Similarly, photos taken by the Galileo spacecraft reveal a highly fractured ice surface on Europa, with domes and ridges and uptilted ice rafts indicating that the surface has been reworked in a way that could have brought organisms living under the ice to the surface. There's also evidence that liquid water has welled up through cracks and refrozen in smooth lakes.
Using his knowledge of Earth's polar environments, gained over 12 years working in Antarctica, including on the Ross Ice Shelf, Lipps proposed 25 likely habitats for life on Europa in a 2005 paper in the journal Icarus. Any exploration of the moon should examine these sites in detail, he says.
Lipps does not assume that life on Europa would be like life on Earth. However, he says, "The strategy of seeking and exploring habitats, rather than the life itself, should provide a most powerful search strategy," as well as guiding instrument-development and -deployment programs.

Required actions:
1. In the Europa text, how many likely habitats for life on Europa did Lipps propose in his 2005 paper?
2. Continue the Europa text from its last sentence.

Excerpted data:
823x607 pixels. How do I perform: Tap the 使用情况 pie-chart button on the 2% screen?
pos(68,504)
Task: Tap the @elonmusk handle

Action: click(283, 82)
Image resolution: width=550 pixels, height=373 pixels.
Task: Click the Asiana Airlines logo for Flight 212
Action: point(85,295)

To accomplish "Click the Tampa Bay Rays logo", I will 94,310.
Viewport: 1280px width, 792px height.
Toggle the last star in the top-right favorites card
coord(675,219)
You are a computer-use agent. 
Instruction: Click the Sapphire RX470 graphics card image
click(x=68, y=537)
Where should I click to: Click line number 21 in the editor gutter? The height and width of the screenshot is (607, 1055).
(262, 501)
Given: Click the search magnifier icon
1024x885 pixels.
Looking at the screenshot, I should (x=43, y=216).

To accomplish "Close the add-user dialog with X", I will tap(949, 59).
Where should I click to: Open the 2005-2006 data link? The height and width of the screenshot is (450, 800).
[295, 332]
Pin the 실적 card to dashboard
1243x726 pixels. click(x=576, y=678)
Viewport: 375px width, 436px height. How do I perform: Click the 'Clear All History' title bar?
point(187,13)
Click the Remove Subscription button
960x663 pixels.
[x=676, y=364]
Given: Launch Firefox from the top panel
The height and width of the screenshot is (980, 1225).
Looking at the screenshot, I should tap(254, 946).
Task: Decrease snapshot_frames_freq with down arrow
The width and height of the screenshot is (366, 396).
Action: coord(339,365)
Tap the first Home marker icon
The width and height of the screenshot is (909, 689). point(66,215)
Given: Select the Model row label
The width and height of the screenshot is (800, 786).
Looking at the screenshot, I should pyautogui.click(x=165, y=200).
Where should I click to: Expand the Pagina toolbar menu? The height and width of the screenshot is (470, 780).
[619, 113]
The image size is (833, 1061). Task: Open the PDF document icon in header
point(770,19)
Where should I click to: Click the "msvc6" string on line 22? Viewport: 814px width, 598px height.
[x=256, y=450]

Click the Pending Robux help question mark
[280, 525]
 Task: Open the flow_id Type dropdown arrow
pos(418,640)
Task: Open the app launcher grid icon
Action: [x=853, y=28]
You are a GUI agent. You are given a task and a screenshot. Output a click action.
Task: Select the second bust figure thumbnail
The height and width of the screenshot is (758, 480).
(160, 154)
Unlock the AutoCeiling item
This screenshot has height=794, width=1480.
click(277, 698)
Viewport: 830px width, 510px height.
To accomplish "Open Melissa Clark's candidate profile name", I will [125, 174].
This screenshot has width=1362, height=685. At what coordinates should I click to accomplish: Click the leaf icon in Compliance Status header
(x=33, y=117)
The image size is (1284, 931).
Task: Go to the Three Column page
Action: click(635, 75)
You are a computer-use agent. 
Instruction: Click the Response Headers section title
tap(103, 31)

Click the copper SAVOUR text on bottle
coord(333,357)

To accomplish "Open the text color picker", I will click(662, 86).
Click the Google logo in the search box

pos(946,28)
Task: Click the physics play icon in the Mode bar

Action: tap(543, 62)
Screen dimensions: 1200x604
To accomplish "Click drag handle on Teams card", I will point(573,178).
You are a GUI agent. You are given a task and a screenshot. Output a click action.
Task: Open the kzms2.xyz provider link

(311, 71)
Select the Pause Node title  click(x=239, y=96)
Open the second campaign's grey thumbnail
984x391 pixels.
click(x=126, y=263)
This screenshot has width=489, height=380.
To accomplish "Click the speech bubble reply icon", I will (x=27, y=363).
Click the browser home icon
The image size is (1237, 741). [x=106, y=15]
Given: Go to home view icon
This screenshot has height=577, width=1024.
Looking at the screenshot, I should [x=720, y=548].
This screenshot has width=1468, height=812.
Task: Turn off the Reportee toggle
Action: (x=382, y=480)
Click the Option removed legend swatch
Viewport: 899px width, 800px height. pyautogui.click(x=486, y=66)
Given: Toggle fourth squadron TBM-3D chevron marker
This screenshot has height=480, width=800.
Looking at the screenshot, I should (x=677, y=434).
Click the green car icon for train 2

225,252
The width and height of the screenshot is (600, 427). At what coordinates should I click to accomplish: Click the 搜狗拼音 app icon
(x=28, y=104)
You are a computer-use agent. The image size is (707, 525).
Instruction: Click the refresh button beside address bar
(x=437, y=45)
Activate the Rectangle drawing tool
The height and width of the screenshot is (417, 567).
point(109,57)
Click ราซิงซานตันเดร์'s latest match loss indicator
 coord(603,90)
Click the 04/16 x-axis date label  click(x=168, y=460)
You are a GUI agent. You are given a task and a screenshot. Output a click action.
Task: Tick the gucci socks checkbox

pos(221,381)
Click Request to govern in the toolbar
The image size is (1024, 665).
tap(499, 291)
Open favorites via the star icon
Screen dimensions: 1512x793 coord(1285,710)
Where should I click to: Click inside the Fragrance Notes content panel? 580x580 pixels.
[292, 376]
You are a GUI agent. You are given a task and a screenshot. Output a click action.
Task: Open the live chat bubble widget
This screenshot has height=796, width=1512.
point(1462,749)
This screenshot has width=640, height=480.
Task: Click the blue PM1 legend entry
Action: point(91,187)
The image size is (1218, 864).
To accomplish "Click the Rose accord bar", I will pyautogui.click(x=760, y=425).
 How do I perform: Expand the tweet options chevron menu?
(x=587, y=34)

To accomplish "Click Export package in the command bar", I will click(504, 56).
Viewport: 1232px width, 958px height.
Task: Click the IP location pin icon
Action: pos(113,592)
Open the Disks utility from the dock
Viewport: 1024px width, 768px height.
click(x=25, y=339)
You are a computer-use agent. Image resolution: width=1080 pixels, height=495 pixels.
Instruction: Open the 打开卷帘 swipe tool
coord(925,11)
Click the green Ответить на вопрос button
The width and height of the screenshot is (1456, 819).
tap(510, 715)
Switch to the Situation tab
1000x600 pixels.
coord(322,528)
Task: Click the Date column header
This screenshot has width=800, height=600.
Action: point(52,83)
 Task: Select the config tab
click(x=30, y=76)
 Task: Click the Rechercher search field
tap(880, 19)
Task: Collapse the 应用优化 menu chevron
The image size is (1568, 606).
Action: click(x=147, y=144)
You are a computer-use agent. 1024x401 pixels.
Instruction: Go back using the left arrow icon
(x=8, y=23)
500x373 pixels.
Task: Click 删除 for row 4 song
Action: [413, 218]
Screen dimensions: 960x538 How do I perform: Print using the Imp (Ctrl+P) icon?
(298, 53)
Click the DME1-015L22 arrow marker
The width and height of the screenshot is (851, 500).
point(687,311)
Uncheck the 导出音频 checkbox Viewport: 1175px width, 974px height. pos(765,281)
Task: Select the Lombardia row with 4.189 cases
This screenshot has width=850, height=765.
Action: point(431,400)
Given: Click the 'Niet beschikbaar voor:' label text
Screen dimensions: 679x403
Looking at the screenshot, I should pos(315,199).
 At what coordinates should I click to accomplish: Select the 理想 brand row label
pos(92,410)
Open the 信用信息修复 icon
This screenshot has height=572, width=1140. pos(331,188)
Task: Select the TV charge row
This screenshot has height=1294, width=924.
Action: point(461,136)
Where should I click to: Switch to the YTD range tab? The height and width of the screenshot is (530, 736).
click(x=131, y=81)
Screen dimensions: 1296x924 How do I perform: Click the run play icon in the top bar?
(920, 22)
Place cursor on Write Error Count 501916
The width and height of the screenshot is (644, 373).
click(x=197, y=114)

Task-by-task results:
1. 25

2.
Lipps argues that the environments of life, the energy for life, and all the chemicals needed for life, including oxygen, have been present on Europa for a long time, probably at least 60 million years, judging from crater counts on the moon's surface. Scientists suspect that liquid water near the freezing point, zero degrees Celsius (32 degrees Fahrenheit), is able to exist on Europa because of heat generated by tidal friction between the moon and its immense neighbor, the planet Jupiter.
"Based on analogy with Earth's polar seas, Europan life may occur in many habitats: on soft and rocky bottoms at the ocean's floor, associated with hydrothermal vents on the floor of the oceans, at different levels in the water column as plankton and nekton, and in and on the ice cover itself," Lipps notes. "Some of these might contain complex associations of life forms, including both micro- and macroscopic forms and consumers and predators."
Just as turnover of Antarctic ice brings organisms to the top, so would the dynamic oceanographic and geologic processes evident on Europa's icy surface expose these life forms at the surface, where they could be detected by orbiting spacecraft or roving landers.
"This is a paleontological search strategy, which is what I do," he says. "If I want to collect fossils in Nevada, I get a map and look for likely spots, like rock outcroppings, where fossils will be found. Ice turned on its edge is just a geologic outcrop to me - let's go there and see if we can find evidence of past or present life."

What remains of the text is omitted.